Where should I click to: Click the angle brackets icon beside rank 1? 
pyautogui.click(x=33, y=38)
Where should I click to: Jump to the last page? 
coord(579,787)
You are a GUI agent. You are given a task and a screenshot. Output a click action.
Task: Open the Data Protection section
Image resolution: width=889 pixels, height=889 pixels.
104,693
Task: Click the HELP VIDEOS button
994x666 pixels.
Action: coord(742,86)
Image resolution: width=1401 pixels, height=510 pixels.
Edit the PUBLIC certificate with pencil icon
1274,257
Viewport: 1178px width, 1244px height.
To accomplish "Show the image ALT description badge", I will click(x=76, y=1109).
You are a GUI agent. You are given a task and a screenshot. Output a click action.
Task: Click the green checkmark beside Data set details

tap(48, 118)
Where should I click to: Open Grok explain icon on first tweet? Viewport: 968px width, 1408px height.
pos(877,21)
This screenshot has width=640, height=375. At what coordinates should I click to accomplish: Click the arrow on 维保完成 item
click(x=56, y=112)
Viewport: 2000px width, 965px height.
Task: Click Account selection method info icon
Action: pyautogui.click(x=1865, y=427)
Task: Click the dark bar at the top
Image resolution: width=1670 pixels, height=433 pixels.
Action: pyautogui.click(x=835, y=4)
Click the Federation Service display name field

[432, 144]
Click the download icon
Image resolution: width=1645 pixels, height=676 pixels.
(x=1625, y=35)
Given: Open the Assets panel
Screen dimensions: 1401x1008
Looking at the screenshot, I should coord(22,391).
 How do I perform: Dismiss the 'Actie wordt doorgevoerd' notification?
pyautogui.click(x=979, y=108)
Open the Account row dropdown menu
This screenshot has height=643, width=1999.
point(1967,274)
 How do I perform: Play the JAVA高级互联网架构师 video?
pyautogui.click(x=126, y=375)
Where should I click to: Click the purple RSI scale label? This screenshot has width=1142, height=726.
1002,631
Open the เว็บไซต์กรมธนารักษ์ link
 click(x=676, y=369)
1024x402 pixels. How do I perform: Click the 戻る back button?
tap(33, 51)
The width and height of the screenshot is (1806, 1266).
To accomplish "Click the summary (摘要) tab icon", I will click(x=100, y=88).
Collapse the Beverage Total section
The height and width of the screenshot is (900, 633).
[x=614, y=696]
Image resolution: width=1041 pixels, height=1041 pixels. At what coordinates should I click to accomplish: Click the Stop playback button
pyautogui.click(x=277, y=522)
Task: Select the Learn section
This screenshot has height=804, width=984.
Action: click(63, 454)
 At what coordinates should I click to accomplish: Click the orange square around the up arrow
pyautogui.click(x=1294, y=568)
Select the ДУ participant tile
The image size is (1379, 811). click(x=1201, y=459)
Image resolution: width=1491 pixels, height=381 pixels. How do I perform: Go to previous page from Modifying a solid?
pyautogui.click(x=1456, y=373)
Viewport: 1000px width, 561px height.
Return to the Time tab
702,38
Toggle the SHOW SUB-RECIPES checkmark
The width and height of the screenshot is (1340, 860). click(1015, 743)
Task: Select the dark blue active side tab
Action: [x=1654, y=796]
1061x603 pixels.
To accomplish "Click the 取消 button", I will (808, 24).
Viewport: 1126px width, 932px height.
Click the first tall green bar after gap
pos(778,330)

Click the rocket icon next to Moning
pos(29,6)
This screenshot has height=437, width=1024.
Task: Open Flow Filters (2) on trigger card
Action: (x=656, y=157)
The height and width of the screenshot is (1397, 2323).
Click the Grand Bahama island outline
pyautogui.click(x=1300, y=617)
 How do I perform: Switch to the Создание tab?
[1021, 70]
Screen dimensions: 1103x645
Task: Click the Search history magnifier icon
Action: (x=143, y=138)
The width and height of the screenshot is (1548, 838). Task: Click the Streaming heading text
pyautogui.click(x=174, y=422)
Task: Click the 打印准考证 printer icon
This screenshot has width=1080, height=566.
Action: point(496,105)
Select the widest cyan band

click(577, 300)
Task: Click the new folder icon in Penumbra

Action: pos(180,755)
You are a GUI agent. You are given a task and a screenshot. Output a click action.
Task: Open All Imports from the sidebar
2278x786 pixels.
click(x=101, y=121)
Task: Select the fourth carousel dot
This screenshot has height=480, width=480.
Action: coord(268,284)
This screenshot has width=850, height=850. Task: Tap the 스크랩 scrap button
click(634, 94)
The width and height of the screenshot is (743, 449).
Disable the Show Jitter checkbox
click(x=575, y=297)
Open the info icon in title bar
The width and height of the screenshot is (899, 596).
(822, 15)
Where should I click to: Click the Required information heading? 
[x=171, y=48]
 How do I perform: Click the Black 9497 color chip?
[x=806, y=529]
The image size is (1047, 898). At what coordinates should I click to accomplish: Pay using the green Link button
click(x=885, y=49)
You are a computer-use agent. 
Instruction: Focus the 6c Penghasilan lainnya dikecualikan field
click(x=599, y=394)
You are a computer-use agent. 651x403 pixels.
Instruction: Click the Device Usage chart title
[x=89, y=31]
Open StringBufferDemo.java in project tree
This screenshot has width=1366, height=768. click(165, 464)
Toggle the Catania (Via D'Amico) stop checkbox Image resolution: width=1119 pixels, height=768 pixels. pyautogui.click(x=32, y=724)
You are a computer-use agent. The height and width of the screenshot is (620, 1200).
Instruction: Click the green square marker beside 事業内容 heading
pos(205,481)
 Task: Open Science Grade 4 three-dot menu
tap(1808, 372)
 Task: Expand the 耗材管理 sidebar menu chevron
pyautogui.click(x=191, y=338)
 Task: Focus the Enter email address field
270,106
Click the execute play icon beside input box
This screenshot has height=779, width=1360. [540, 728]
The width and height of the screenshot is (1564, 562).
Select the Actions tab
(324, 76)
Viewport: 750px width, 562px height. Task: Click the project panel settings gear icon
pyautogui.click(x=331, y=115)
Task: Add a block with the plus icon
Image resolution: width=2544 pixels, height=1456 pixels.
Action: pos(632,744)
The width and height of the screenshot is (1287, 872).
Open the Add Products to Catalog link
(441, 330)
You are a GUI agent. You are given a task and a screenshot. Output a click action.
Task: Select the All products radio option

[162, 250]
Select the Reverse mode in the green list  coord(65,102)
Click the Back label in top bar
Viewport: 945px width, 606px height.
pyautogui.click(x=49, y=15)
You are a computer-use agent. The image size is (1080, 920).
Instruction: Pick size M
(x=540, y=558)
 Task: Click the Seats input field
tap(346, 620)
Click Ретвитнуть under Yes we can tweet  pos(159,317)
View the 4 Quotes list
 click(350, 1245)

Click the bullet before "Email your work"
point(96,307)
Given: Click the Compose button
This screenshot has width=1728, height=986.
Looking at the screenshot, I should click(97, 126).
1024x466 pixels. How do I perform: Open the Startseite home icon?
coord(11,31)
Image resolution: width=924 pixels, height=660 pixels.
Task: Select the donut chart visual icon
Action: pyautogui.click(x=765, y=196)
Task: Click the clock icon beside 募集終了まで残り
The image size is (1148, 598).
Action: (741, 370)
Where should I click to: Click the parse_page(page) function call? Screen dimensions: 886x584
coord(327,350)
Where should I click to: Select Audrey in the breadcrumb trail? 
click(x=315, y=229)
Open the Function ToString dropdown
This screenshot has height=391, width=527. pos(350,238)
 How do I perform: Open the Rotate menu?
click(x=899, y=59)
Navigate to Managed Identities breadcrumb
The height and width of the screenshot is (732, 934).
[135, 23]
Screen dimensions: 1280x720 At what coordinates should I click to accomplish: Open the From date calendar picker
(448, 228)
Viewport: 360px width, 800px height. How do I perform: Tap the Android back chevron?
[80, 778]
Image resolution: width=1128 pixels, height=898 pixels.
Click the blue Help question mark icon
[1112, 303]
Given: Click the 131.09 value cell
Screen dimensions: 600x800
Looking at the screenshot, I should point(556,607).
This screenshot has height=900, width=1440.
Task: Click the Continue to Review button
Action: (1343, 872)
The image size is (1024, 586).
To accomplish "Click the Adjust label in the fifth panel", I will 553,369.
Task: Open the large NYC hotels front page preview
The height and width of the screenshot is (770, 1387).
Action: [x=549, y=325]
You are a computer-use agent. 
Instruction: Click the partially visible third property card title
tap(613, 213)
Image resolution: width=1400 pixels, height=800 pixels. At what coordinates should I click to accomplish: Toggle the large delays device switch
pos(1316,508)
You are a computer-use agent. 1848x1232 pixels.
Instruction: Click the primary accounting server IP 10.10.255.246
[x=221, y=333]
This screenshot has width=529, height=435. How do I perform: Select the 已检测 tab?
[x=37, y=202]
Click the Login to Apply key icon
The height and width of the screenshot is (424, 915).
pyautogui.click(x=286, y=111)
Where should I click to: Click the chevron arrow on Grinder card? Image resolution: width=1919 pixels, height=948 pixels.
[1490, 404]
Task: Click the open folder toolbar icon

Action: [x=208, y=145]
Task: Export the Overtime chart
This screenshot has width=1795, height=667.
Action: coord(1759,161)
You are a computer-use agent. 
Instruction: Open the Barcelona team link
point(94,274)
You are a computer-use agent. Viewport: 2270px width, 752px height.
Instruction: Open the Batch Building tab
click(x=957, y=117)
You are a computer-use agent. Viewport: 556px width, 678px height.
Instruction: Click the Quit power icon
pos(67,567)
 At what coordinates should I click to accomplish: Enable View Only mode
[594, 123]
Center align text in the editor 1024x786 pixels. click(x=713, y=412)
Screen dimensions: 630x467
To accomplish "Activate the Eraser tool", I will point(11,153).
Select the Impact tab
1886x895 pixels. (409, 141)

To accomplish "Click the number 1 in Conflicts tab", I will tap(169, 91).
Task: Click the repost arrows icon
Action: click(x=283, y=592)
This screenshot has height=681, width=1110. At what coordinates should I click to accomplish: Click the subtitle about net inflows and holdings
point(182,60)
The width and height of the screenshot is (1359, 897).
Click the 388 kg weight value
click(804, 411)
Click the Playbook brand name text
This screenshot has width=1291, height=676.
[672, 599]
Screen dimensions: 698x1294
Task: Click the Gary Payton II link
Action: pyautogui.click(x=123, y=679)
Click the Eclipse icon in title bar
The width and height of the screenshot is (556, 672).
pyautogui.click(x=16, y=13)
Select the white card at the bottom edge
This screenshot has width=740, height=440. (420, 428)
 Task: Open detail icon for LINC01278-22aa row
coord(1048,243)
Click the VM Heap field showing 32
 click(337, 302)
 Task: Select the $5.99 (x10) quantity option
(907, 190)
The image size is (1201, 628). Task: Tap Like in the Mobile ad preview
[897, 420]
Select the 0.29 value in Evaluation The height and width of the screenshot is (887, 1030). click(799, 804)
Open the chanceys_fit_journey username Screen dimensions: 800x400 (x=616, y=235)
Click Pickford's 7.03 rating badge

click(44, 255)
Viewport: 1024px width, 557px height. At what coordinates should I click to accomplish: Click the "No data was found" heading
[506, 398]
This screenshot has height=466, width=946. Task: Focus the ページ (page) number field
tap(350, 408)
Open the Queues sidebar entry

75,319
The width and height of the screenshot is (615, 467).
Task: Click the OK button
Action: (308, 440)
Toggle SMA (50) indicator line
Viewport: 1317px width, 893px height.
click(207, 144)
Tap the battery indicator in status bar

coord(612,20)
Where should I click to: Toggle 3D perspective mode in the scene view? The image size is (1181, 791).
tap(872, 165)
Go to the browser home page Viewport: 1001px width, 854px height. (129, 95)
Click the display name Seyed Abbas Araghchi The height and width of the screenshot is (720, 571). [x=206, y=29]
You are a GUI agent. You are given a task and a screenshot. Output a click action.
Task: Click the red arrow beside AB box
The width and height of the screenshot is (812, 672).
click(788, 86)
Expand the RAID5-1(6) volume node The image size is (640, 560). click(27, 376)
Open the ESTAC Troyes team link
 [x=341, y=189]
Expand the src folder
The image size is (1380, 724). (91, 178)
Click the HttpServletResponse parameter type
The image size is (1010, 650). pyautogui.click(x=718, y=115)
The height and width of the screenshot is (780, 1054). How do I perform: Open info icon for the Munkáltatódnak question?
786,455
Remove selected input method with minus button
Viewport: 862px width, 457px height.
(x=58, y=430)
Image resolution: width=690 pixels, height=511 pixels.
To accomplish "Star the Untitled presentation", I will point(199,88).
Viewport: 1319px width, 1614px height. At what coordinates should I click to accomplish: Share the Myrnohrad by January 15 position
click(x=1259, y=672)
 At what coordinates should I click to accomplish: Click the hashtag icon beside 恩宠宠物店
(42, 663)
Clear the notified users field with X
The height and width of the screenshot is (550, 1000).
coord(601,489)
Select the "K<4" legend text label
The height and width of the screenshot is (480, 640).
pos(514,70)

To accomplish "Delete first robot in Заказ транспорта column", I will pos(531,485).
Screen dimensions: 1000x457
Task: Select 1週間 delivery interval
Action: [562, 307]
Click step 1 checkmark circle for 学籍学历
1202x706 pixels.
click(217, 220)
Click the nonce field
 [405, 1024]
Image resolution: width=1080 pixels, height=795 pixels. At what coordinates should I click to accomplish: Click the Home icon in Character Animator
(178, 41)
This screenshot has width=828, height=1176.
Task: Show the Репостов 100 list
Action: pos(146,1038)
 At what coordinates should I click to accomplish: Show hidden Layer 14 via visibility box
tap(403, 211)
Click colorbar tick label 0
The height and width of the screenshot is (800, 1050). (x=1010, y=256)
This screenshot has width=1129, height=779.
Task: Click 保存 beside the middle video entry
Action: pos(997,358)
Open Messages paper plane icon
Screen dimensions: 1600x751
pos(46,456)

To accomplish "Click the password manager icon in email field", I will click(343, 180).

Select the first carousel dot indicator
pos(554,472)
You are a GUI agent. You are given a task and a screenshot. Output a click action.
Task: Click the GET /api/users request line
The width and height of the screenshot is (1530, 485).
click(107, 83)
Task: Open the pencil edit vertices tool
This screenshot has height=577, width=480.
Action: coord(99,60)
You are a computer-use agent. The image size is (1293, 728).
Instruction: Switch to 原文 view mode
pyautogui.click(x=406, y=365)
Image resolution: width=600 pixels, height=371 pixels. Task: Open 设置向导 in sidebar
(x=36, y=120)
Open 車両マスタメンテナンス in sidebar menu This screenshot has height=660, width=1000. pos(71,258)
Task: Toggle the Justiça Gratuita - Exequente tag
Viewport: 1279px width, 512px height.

════════

Work order: A verbatim transcription is needed of the lines above, starting at the line with "This screenshot has width=640, height=375." and ending at the line with "The width and height of the screenshot is (1806, 1266).", both included, and of nothing else.

Answer below:
This screenshot has width=640, height=375. At what coordinates should I click to accomplish: Click the arrow on 维保完成 item
click(x=56, y=112)
Viewport: 2000px width, 965px height.
Task: Click Account selection method info icon
Action: pyautogui.click(x=1865, y=427)
Task: Click the dark bar at the top
Image resolution: width=1670 pixels, height=433 pixels.
Action: pyautogui.click(x=835, y=4)
Click the Federation Service display name field

[432, 144]
Click the download icon
Image resolution: width=1645 pixels, height=676 pixels.
(x=1625, y=35)
Given: Open the Assets panel
Screen dimensions: 1401x1008
Looking at the screenshot, I should coord(22,391).
 How do I perform: Dismiss the 'Actie wordt doorgevoerd' notification?
pyautogui.click(x=979, y=108)
Open the Account row dropdown menu
This screenshot has height=643, width=1999.
point(1967,274)
 How do I perform: Play the JAVA高级互联网架构师 video?
pyautogui.click(x=126, y=375)
Where should I click to: Click the purple RSI scale label? This screenshot has width=1142, height=726.
1002,631
Open the เว็บไซต์กรมธนารักษ์ link
 click(x=676, y=369)
1024x402 pixels. How do I perform: Click the 戻る back button?
tap(33, 51)
The width and height of the screenshot is (1806, 1266).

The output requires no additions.